Les faiblesses européennes sont bien connues : divergences politiques entre Etats membres qui veulent conserver leurs prérogatives nationales, insuffisance du capital-risque… Et l’Europe reste vulnérable à des stratégies de puissance d’acteurs extérieurs : puissance financière, technologique et d’attraction des grands acteurs californiens, extraterritorialité du droit américain, célérité et centralisme de la prise de décision en Chine, conjuguées à une absence de considérations éthiques. Une force de l’Europe, néanmoins, réside dans son capital humain : c’est aussi en évitant la fuite des cerveaux et en formant massivement ses propres experts que le continent pourra s’affranchir de sa tutelle numérique – et donc peser sur la balkanisation des technologies qu’elle est la première à subir.
Plus globalement, le progrès technologique n’est-il pas menacé de ralentir ?
C’est l’un des risques possibles sur le plus long terme. Au fond, on assiste à la fin de l’ère de la global tech. L’effacement des frontières qui se conjugue à la puissance inédite dans l’histoire d’acteurs s’affranchissant des cadres nationaux se heurte désormais à des logiques de blocs, à un vif rejet du multilatéralisme et à un protectionnisme exacerbé. Il n’en demeure pas moins qu’en matière technologique, fermer les portes est contre-nature. Même à l’époque de la « guerre froide », la technologie traversait les blocs : le procédé Secam, inventé par la France pour contrer les systèmes NTSC américain et PAL allemand, s’est exporté en URSS.

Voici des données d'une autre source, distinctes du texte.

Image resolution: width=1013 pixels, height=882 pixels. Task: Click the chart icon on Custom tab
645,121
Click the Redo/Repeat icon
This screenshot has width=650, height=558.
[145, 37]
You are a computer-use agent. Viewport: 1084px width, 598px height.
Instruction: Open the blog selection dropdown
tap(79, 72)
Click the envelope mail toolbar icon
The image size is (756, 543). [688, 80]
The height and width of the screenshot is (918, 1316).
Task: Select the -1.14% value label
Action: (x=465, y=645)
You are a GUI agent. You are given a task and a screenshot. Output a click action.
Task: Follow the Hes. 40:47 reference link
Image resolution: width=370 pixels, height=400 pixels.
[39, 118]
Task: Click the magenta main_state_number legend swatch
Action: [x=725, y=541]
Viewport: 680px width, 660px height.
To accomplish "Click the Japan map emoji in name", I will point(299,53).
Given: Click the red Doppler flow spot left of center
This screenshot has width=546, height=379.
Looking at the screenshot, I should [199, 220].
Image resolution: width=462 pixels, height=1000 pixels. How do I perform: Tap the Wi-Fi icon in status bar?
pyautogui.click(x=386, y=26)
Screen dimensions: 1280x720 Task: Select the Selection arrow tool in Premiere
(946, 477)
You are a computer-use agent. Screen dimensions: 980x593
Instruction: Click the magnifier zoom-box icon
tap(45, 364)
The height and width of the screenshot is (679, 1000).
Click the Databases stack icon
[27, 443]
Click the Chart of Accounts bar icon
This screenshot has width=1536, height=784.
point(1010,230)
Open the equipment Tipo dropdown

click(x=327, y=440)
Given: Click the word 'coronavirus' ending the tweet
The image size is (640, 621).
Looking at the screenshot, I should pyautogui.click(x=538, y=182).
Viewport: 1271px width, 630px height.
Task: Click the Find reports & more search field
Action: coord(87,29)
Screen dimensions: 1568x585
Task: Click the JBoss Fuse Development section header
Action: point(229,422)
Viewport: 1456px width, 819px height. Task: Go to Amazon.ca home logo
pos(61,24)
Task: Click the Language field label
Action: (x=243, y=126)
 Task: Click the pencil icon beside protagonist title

A terme, structurer deux blocs sino-américains rivaux et étanches pourrait conduire à un durcissement de l’ensemble des politiques nationales vis-à-vis du champ numérique. Finalement, on vit peut-être un nouveau moment hobbesien en matière technologique : des Etats se percevant tous comme rivaux, mus par des logiques souverainistes, chercheraient à imposer chacun leurs technologies, concrétisant ainsi la fragmentation que l’on observe depuis quelques années.